How to solve Spanish lemmatization problems with SpaCy?
Asked Answered
P

4

10

When trying lemmatize in Spanish a csv with more than 60,000 words, SpaCy does not correctly write certain words, I understand that the model is not 100% accurate. However, I have not found any other solution, since NLTK does not bring a Spanish core.

A friend tried to ask this question in Spanish Stackoverflow, however, the community is quite small compared with this community, and we got no answers about it.

code:

nlp = spacy.load('es_core_news_sm')

def lemmatizer(text):  
  doc = nlp(text)
  return ' '.join([word.lemma_ for word in doc])

df['column'] = df['column'].apply(lambda x: lemmatizer(x))

I tried to lemmatize certain words that I found wrong to prove that SpaCy is not doing it correctly:

text = 'personas, ideas, cosas' 
# translation: persons, ideas, things

print(lemmatizer(text))
# Current output:
personar , ideo , coser 
# translation:
personify, ideo, sew

# The expected output should be:
persona, idea, cosa

# translation: 
person, idea, thing
Peachy answered 4/3, 2020 at 21:30 Comment(11)
I'm not super familiar with SpaCy, but are you retraining it on your data or using it out of the box?Progression
@Progression I'm not retraining it, I'm using it directly on the df (the df is completly clean with regular expressions).

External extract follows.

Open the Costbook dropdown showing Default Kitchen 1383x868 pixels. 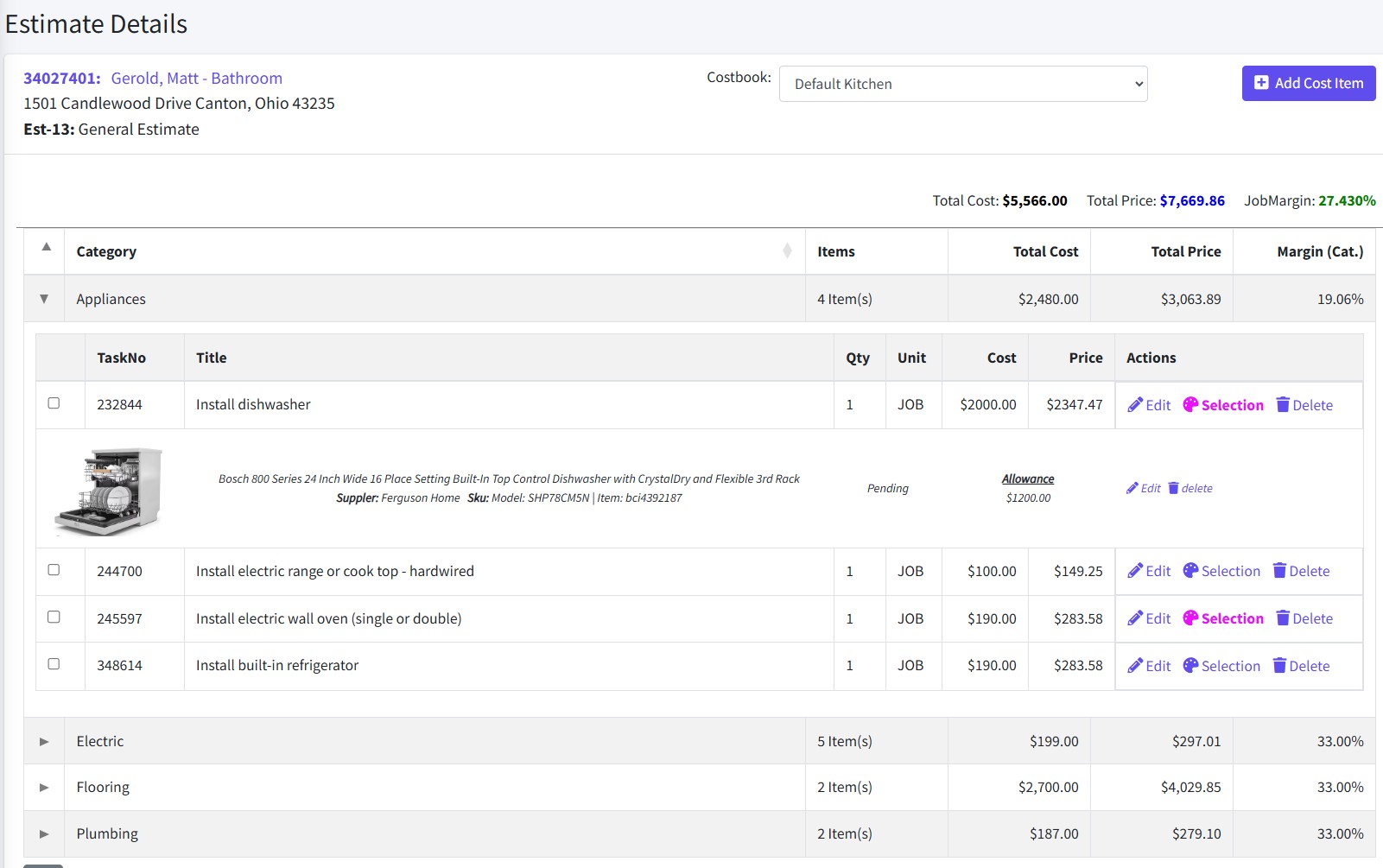pyautogui.click(x=962, y=84)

That's why I tried with a simple text to find If it was working wrong. If there's any other library to lemmatize in spanish, let me know!Peachy
Maybe retraining the model is a good idea, becuase in the exaple wans't any complex words, but I don't know how to do it.Peachy
Once I tried to do lemmatization in Spanish, but the only useful thing I found was to go with stemming, using SnowBallStemmer from NLTK.Len
@JuanJavierSantosOchoa, yes I know my last option is this one, but I understand lemmatize is more efficient than steamming.Peachy
I'm not a Spanish speaker but for English lemmatization SpaCy relies on knowing what the part-of-speech is for each word. It gets this info during the tagging step of nlp(text), however it doesn't look like your text is real sentences so it's probably getting the POS tags wrong a lot. This will lead to errors. BTW... SpaCy is only about 85% correct for English lemmatization. You might want to look at Stanford's CoreNLP or CLiPS/pattern.en, although all of these solutions only get to low 90% accuracy, and all need to know the POS of the word.Acevedo
If you know the part-of-speech for each word (ie... if they're all nouns) you can skip the tagging step (nlp(text)) and call the lemmatizer directly with the POS type. This will speed up the process significantly and will likely improve accuracy as well.Acevedo
@Acevedo The test text is not a real sentece, are words that were wrongly lemmatize in the original text. Instead, the dataframe is full of senteces. I think the Stanford's CoreNLP doesn't have a spanish module.Peachy
The problem about the POS words is that the dataframe have 60k+ words. I have them If I apply the stopwords, even this way doesn't work it out, because I have verbs and nouns.Peachy
As e.g. in the question: the word person is lemmatize out to personify. Would you recommend me use steamming instead of lemma?Peachy
If you know the POS for each word, try calling the lemmatizer directly and passing in the POS. If you don't know the POS for each word, then stemming is probably your only option.Acevedo
G
21

Unlike the English lemmatizer, spaCy's Spanish lemmatizer does not use PoS information at all. It relies on a lookup list of inflected verbs and lemmas (e.g., ideo idear, ideas idear, idea idear, ideamos idear, etc.). It will just output the first match in the list, regardless of its PoS.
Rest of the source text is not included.